UT Health Jacksonville physician finds strength, passion after fleeing war and relocating to East Texas

Dr. Shaza Moussa

Dr. Shaza Moussa, an internal medicine physician at UT Health Jacksonville, remembers the day 12 years ago that changed her life forever. 

Moussa had been a practicing pediatrician in Syria for more than 20 years, the ongoing war increasingly affecting her family’s daily life, to the point she and her husband went to different churches to ensure their three children would have a surviving parent in case one of the churches were bombed while they attended service.

The life-changing call came early on the morning of March 12, 2013 – her teenaged daughter screaming as she tried to cross the street to get to school for exams. There had been a bombing near their private Catholic school that morning, but her two daughters, ages 15 and 16, urged their driver to take them to the school so that they wouldn’t miss their exams.

“She called me shouting and crying. She said, ‘They are shooting me!’” Moussa said. “I’m hearing the bullets of the guns they’re using. I am shouting, ‘Where are you?’” For five long minutes, Moussa sat on the line, not knowing what happened to her daughter, until one of her teachers finally came on the line and said her daughter was safe, a soldier had pushed her into a building to escape the gunfire. “It was five minutes where I felt like I had died,” Moussa said.

She knew then that something had to change, and she and her husband were able to get visas for their daughters to come to the U.S., settling with her brother who is an interventional cardiologist in Longview. 

Two months later, Moussa and her 7-year-old son arrived in Longview for a two-week visit, at the end of which she had hoped to take her daughters back home to Syria, thinking the situation might have improved by then. She didn’t close her office when she left, thinking she’d be back in a couple weeks. However, everyone she spoke with back home said the situation was only getting worse. And her daughters said they finally felt safe in their new surroundings. 

It was then that she knew she wouldn’t be going home and began applying for asylum, which she was granted. 

“I started thinking, ‘I need to work. My license isn’t approved here,’” Moussa said. “I had to start at point zero in medicine.” 

So Moussa did what she had to—she worked as a medical assistant for two and a half years while she studied for her medical licensing exams. “It was a struggle every day. Every day I used to cry,” she said. 

But she persevered, passed her exams and then began residency in internal medicine. 

“It was a struggle to do residency at age 55 (because) it’s designed for young people. But with God’s help I did it, graduated and I’m now board certified,” Moussa said. “I was the only one who was working, and I have three kids to support, so I have no way to look back, just to look forward.” 

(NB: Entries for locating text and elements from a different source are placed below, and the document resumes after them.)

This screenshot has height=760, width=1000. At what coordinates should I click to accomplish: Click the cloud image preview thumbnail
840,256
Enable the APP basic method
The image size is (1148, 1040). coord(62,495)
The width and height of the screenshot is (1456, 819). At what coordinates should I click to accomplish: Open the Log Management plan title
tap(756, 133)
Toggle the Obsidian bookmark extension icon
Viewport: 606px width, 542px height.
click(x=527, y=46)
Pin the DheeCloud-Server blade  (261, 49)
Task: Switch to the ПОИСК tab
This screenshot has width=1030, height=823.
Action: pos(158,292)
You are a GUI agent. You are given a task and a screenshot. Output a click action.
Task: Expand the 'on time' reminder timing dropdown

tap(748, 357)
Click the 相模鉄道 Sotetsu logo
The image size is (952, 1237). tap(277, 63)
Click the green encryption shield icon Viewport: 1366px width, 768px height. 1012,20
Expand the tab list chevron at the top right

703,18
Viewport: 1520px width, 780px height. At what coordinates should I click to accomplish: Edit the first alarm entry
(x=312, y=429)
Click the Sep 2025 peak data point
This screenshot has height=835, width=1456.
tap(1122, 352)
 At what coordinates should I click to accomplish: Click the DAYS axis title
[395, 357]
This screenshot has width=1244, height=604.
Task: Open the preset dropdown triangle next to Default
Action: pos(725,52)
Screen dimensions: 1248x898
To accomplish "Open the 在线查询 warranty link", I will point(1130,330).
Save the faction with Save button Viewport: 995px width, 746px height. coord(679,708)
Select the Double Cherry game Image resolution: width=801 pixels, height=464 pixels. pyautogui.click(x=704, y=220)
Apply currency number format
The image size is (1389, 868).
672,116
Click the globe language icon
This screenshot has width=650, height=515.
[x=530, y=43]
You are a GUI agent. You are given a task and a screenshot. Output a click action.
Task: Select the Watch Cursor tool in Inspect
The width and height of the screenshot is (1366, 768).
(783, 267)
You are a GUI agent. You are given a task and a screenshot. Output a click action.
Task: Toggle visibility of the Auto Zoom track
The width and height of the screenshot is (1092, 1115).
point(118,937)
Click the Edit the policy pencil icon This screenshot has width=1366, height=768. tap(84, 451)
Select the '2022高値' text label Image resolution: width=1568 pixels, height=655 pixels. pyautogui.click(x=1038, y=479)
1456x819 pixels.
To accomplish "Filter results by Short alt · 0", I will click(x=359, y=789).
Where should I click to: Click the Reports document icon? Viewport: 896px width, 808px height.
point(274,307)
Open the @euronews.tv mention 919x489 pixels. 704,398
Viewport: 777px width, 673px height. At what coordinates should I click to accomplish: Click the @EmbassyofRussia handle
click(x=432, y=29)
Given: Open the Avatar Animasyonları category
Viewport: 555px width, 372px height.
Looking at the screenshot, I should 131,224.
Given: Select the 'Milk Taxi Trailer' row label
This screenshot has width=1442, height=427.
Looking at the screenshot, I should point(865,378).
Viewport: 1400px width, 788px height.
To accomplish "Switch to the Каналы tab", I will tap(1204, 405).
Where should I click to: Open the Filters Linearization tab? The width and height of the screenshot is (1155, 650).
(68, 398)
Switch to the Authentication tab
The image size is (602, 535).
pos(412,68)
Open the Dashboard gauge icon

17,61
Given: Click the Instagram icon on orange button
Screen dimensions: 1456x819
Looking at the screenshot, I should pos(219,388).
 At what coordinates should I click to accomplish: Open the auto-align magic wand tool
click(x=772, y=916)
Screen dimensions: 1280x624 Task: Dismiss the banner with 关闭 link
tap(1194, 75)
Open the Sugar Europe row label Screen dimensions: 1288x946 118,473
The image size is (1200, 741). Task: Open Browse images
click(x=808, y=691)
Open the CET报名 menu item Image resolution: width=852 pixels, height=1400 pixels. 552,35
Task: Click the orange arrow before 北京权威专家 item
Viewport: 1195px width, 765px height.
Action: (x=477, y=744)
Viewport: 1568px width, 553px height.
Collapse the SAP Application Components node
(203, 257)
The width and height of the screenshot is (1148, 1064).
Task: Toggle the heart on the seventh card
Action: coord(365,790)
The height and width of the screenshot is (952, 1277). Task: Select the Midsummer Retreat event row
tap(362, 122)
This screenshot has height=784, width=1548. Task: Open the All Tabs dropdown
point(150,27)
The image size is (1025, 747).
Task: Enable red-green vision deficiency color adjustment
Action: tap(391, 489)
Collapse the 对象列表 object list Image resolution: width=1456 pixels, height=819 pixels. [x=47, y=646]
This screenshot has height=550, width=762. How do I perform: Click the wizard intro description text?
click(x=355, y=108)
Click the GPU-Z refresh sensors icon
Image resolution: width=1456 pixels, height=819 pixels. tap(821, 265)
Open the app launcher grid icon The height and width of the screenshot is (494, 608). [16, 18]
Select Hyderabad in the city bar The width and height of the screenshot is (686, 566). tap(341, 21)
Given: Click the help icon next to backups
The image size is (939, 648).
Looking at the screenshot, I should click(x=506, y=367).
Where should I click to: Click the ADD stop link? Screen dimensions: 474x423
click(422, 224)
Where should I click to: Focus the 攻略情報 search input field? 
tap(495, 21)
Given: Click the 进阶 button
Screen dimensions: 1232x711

Moussa continued to look forward as her three children found success in their schooling and beyond, her daughters graduating from Tufts University and Emory University and her son, now 19, enrolled at Texas A&M on a pre-med track. 

Moussa said her passion for medicine is fueled by her desire to serve and give back to a community that has given so much to her and her family.

“I got helped when I came here as a refugee. I feel like I need to give back the kindness to everybody who helped me,” she said. “I feel like kindness is like a circle — you will pay it back not to the same people, but you will spread it around. And they will help somebody else and that’s how the circle goes.

“I want everybody to know, especially women who are stressed and feel helpless, it’s never too late. There’s always hope, there’s always a way.”